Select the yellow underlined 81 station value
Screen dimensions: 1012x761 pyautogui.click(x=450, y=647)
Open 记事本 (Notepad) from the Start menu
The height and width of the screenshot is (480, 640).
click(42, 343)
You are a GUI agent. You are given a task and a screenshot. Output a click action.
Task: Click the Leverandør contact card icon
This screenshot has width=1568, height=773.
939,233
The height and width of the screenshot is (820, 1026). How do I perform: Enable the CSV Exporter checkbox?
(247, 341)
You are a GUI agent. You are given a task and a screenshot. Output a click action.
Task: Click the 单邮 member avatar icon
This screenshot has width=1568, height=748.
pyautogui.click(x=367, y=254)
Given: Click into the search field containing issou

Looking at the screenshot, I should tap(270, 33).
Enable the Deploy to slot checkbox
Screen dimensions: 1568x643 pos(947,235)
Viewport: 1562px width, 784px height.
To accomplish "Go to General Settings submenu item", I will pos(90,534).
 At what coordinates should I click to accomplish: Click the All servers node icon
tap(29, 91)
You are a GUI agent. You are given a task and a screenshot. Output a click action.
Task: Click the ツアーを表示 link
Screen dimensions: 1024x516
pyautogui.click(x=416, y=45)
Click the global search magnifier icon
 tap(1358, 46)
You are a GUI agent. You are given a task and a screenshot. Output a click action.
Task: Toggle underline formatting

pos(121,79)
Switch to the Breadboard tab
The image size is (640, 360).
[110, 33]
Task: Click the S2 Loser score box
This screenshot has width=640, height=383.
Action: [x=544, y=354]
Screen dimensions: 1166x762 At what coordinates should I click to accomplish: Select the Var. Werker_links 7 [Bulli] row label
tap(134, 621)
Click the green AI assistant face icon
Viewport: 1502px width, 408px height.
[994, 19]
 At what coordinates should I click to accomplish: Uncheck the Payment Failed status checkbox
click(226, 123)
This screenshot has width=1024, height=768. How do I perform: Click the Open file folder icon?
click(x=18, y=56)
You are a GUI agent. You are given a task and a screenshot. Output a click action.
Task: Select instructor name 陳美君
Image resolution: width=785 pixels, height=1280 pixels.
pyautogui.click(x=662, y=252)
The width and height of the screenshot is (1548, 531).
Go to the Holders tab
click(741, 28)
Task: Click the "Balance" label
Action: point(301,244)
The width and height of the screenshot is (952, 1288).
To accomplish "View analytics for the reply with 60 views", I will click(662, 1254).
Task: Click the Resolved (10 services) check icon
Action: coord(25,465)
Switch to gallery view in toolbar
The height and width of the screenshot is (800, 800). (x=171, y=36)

= = = = = = =

» **Problem description**
Repeat the listing in its entirety, keeping each line as it is.

» **Solution below**
Select the yellow underlined 81 station value
Screen dimensions: 1012x761 pyautogui.click(x=450, y=647)
Open 记事本 (Notepad) from the Start menu
The height and width of the screenshot is (480, 640).
click(42, 343)
You are a GUI agent. You are given a task and a screenshot. Output a click action.
Task: Click the Leverandør contact card icon
This screenshot has width=1568, height=773.
939,233
The height and width of the screenshot is (820, 1026). How do I perform: Enable the CSV Exporter checkbox?
(247, 341)
You are a GUI agent. You are given a task and a screenshot. Output a click action.
Task: Click the 单邮 member avatar icon
This screenshot has width=1568, height=748.
pyautogui.click(x=367, y=254)
Given: Click into the search field containing issou

Looking at the screenshot, I should tap(270, 33).
Enable the Deploy to slot checkbox
Screen dimensions: 1568x643 pos(947,235)
Viewport: 1562px width, 784px height.
To accomplish "Go to General Settings submenu item", I will pos(90,534).
 At what coordinates should I click to accomplish: Click the All servers node icon
tap(29, 91)
You are a GUI agent. You are given a task and a screenshot. Output a click action.
Task: Click the ツアーを表示 link
Screen dimensions: 1024x516
pyautogui.click(x=416, y=45)
Click the global search magnifier icon
 tap(1358, 46)
You are a GUI agent. You are given a task and a screenshot. Output a click action.
Task: Toggle underline formatting

pos(121,79)
Switch to the Breadboard tab
The image size is (640, 360).
[110, 33]
Task: Click the S2 Loser score box
This screenshot has width=640, height=383.
Action: [x=544, y=354]
Screen dimensions: 1166x762 At what coordinates should I click to accomplish: Select the Var. Werker_links 7 [Bulli] row label
tap(134, 621)
Click the green AI assistant face icon
Viewport: 1502px width, 408px height.
[994, 19]
 At what coordinates should I click to accomplish: Uncheck the Payment Failed status checkbox
click(226, 123)
This screenshot has width=1024, height=768. How do I perform: Click the Open file folder icon?
click(x=18, y=56)
You are a GUI agent. You are given a task and a screenshot. Output a click action.
Task: Select instructor name 陳美君
Image resolution: width=785 pixels, height=1280 pixels.
pyautogui.click(x=662, y=252)
The width and height of the screenshot is (1548, 531).
Go to the Holders tab
click(741, 28)
Task: Click the "Balance" label
Action: point(301,244)
The width and height of the screenshot is (952, 1288).
To accomplish "View analytics for the reply with 60 views", I will click(662, 1254).
Task: Click the Resolved (10 services) check icon
Action: coord(25,465)
Switch to gallery view in toolbar
The height and width of the screenshot is (800, 800). (x=171, y=36)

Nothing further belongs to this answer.